A land rush in the burgeoning home energy management market.
Steven Andersen is a Fortnightly contributor based in New York.
The Prius Effect—a term that’s gained currency in sustainability circles—is shorthand for the strong link between information and behavior demonstrated by the popular Toyota hybrid.
The car was among the first to provide a real-time fuel consumption gage on the dash; step hard on the gas, watch the MPG gage go down. Coast gently along and see the savings. Drivers with the gage become aware of—even obsessive about—the way their driving habits affect consumption, and by extension, cost.
It’s a simple idea with a big efficiency impact, and it shows clearly that when consumers are given timely, meaningful information about energy use, they make different decisions. Not surprisingly, the Prius Effect often is referenced in discussions of the burgeoning home energy management market.

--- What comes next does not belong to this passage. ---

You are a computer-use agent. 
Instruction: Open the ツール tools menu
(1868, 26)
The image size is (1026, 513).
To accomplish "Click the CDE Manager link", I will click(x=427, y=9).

“Customers like information,” says Dan Delurey, executive director of the Demand Response Coordinating Committee, an energy policy non-profit. “They use that information to change the way they use electricity. Numerous pilot programs and research efforts have demonstrated the Prius Effect. It’s one of the things that’s driving this market.”
And driven it is. The last year has seen a veritable explosion in an area that previously was a nascent extension of the greater smart grid—the stuff of small pilot programs and futurists. Not anymore.